Along with 20-year-old Samira Makhmalbaf, who won the Jury prize for her second film "Blackboards", they have achieved a remarkable hat trick of triumphs for Iranian cinema. Ghobadi, 31, also starred in Makhmalbaf's film "Blackboards" which like his own film, was shot on location near the Kurdish border.

"A Time for Drunken Horses" had already been awarded the International Critics (FIPRESCI) prize.

Assistant on Kiarostami's award-winning "The Wind Will Carry Us Away", Ghobadi made his film on a 120,000 dollar budget using non-professionals. The story recounts the adventures of a family of young orphans attempting to cross the border into Iraq while carrying contraband.

For the child actors, Ghobadi says, "this was not acting, it was their reality."

Yektapanah, 37, was Kiarostami's assistant on "The Taste of Cherry", Golden Palm winner in 1997.

Zamani Barayé Masti Asbha (A Time For Drunken Horses)

Although Zamani Barayé Masti Asbha (A Time For Drunken Horses) is his first feature film and a contender for Camera d'Or honors, Bahman Ghobadi is an all-round talent on the Iranian film scene. Born in 1969 in Bané in northeast Iran, he has made several short films and documentaries, assisted Abbas Kiarostami on The Wind Will Carry Us (a Venice competition entry last year), and can be seen acting in Samira Makhmalbaf's Takhté Siah (Blackboards) in this year's Cannes competition selection.

In fact, Bahman Ghobadi plays the lead role in Blackboards as the teacher Reeboir, who wanders across mountainous paths with a blackboard on his back as he attempts to attract students to attend makeshift classes and learn to read and write. A Time For Drunken Horses and Blackboards have much more in common than first meets the eye; both were shot in Iranian Kurdistan with its austere landscape, impoverished people and politically sensitive cultural issues.

Ghobadi began making short films at 26. That Man Has Arrived (1995), Again Rain With The Song (1995), Dang (1996), Part Of The Notebook (1996), God's Fish (1996), Like Mother (1996), The Reception (1996), To Live In A Fog (1998), and Melodies Of A Girl From The Steppes (1998) were all socially oriented with an eye for the human and the personal. The best known of these, To Live In A Fog, won awards at several international film festivals. Along the way, he formed his own production company, Bahman Ghobadi Films, to write, direct and produce A Time For Drunken Horses.
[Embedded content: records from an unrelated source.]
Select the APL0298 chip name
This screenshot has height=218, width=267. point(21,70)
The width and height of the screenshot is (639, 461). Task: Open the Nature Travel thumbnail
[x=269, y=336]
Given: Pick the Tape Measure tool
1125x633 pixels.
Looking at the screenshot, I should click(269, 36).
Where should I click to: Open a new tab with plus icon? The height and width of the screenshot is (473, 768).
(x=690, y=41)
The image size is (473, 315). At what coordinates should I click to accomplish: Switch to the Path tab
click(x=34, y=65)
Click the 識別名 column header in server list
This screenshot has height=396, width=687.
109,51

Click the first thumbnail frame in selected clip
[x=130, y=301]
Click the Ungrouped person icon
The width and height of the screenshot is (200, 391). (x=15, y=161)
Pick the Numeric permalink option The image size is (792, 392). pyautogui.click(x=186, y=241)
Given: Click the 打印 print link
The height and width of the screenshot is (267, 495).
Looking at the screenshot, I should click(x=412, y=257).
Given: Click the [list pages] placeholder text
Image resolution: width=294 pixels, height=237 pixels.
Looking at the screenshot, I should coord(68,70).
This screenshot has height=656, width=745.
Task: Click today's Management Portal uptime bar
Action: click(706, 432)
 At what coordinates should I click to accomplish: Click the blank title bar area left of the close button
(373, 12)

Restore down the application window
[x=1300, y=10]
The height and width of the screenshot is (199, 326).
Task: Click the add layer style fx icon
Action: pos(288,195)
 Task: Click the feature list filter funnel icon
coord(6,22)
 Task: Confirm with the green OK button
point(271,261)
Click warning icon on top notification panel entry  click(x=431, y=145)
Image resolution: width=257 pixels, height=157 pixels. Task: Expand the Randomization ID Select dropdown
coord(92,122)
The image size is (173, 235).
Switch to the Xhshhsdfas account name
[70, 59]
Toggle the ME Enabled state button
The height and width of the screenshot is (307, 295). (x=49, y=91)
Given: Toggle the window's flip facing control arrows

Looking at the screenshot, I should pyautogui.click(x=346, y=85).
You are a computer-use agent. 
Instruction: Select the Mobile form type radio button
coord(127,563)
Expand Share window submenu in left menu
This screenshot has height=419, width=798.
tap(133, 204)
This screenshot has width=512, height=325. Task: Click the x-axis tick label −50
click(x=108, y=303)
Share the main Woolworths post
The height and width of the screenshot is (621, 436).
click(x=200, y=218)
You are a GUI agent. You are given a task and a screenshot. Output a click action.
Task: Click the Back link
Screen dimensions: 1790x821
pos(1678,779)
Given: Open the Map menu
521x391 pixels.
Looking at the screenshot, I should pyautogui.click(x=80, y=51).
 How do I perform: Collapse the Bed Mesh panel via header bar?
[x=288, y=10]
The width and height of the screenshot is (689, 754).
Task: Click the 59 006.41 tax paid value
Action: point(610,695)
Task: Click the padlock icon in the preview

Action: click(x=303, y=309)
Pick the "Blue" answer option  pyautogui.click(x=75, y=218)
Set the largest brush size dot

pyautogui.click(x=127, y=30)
Shot in and around Bané in the language of the inhabitants (Kurdish and Persian), A Time For Drunken Horses is the poignant story of children having to provide for themselves in Iranian Kurdistan near the Iraqi border. For this neo-realist film, constructed around actual events, Bahman Ghobadi has chosen non-professional actors from the same family, Nezhad, Amaneh and Madi Ektiar-Dini, to play the lead roles, together with inhabitants from the villages of Sardab and Bané.

Djomeh

"My long association with Abbas Kiarostami was a great blessing for me," said Hassan Yektapanah in an interview with Mohammad Atebbai in Film International, an informed Iranian cinema journal. "He not only taught me cinema, but how to look at the world."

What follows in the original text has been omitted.